Art21 New York Close Up

Weekly Roundup

Kiki Smith. Chorus at The Last Lot. Photo courtesy Billy Farrell Agency/bfanyc.com.

Kiki Smith. "Chorus at The Last Lot," 2012. Photo courtesy Billy Farrell Agency/bfanyc.com.

In this week’s roundup Kiki Smith pays tribute to Josephine Baker, Tom Waits narrates for John Baldessari and more.

  • Kiki Smith will be the third artist to be featured in the Art Production Fund’s Last Lot series that brings art to a deserted lot in Times Square at 8th Avenue and West 46th Street (NYC). Smith’s rainbow-colored star clusters will pay tribute to Josephine Baker, the American-born French burlesque dancer, singer and actress, who epitomized the sensuality and spectacle of the burlesque follies of the 1920’s. The piece will be in Times Square until September 4.
  • Hiroshi Sugimoto‘s work is part of a  large-scale exhibition of contemporary art organized by the Asian Art Museum (San Francisco). Phantoms of Asia: Contemporary Awakens the Past features more than 60 works by 31 contemporary artists, including Sugimoto. The works on display explore the complex, diverse, cross-cultural perspectives of Asian cosmology and spirituality through a compelling interplay of art from the past and present. The show closes September 2.

[youtube:https://www.youtube.com/watch?v=_C2q6a2PAsc]

  • Josiah McElheny‘s Some thoughts about the abstract body is on view at the Andrea Rosen Gallery (NYC). McElheny uses historical examples of artistic clothing and costume design as a starting point to present his own set of models for abstract form today. The show consists of a series of sculptural assemblages, wall works, and performance with props to present a diverse library of possible forms for the expression of images of an abstract physical and psychic body.

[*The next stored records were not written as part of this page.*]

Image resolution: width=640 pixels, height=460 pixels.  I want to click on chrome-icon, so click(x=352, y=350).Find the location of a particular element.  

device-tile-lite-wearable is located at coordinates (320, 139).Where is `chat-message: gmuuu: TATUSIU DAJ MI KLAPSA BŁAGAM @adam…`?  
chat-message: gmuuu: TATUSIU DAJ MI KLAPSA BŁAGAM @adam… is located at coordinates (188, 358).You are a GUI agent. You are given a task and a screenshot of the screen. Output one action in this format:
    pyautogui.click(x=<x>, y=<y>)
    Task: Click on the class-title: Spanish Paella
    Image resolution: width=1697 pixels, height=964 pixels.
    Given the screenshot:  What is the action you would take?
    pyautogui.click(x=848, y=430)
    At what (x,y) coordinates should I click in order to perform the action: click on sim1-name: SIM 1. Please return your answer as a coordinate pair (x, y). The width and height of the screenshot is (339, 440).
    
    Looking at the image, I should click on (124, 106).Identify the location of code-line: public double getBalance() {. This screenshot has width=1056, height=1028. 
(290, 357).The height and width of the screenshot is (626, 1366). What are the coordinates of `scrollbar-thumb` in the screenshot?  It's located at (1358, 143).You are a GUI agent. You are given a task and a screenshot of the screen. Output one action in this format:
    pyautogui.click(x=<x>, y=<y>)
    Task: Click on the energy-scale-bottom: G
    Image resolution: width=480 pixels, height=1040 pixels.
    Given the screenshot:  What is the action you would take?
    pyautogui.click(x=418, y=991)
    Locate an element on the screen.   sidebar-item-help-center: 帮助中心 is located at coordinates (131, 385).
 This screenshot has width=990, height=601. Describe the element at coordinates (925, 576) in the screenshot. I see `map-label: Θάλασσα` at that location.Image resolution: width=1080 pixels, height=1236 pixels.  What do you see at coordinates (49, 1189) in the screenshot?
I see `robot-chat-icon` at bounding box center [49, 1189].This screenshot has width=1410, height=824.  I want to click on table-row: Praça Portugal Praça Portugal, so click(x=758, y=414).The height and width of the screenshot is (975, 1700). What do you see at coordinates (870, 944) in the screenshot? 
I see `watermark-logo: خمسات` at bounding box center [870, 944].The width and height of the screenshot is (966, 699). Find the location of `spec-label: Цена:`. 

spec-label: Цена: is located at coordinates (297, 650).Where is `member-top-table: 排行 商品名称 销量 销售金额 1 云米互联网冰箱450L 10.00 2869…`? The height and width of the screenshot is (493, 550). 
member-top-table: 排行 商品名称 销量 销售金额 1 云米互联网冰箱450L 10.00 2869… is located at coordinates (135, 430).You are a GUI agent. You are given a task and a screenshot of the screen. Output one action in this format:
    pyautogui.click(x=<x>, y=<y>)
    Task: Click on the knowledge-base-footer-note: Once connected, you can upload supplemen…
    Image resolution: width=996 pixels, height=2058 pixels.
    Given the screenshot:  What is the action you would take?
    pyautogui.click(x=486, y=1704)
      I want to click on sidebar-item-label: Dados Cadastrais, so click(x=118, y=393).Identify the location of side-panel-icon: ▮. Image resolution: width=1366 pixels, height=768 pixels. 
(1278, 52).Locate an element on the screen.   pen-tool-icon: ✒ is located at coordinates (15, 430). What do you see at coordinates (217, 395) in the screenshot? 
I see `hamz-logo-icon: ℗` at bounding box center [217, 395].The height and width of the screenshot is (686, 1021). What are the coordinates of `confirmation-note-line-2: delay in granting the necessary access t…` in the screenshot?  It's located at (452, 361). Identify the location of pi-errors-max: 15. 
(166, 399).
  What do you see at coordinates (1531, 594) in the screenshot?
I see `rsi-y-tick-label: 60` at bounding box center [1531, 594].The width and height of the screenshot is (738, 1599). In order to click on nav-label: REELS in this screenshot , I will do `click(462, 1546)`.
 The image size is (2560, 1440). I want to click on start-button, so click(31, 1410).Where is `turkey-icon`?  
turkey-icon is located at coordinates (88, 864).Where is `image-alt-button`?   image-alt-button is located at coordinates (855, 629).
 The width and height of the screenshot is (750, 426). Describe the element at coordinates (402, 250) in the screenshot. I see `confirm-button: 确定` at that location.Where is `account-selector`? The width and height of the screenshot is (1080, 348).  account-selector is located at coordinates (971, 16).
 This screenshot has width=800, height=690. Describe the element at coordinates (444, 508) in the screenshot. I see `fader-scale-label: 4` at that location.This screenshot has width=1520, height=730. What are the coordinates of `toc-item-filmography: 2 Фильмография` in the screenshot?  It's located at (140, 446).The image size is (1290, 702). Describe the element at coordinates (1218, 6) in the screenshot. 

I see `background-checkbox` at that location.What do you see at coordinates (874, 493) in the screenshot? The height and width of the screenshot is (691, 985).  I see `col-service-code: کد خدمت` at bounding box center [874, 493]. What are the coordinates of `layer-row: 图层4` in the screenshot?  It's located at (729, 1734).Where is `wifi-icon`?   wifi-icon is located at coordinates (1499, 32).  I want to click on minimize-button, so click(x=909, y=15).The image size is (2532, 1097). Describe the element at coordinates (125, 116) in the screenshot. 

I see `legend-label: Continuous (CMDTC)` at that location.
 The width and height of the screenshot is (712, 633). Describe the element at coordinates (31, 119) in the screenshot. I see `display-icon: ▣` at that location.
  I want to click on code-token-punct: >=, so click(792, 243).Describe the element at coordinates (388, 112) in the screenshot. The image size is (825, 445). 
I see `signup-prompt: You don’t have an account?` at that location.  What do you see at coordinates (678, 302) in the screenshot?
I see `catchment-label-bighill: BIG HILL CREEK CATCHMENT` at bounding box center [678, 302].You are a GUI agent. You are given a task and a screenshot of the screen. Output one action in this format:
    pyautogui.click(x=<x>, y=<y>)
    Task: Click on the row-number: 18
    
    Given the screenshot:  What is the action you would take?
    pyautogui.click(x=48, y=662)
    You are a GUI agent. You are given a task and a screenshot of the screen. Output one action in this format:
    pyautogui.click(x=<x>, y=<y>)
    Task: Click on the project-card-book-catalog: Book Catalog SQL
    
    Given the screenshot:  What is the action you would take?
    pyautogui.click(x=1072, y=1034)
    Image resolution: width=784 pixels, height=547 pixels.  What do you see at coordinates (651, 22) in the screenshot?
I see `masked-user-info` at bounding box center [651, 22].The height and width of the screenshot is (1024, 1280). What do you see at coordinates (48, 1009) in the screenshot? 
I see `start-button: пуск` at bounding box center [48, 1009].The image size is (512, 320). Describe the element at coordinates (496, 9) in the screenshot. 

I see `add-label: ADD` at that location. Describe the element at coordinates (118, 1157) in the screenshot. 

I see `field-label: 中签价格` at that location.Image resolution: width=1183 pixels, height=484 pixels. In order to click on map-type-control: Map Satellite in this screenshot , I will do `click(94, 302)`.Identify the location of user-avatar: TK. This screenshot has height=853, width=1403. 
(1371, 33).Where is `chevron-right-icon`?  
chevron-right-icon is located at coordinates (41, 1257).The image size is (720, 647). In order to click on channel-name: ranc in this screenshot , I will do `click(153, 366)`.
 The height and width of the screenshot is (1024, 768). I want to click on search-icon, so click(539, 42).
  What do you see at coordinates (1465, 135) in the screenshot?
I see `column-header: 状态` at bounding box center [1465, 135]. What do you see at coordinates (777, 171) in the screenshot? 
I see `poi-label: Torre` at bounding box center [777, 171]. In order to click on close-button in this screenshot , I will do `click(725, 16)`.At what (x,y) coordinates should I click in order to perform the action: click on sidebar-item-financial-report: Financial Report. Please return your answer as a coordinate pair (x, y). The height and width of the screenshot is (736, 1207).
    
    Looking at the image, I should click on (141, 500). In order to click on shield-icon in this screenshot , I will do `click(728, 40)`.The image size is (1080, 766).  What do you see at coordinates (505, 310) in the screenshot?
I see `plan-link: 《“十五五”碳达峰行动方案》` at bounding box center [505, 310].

This exhibition runs through June 30.
  • John Baldessari requested singer Tom Waits narrate A Brief History of John Baldessari which has been recently posted online. Waits moves between facts from the artist’s life, and includes a mash-up of his creations – films, sculptures, paintings, photographs, billboards, credit cards and an iPhone app – paired with details of the artist’s day, such as his push pins, coffee machine and Wi-Fi password.

[youtube:https://www.youtube.com/watch?v=eU7V4GyEuXA]

  • LaToya Ruby Frazier’s A Haunted Capital which was to have opened at the Brooklyn Museum (NYC) in June 2012 has been postponed to March 2013. The change in dates is due to scheduling conflicts.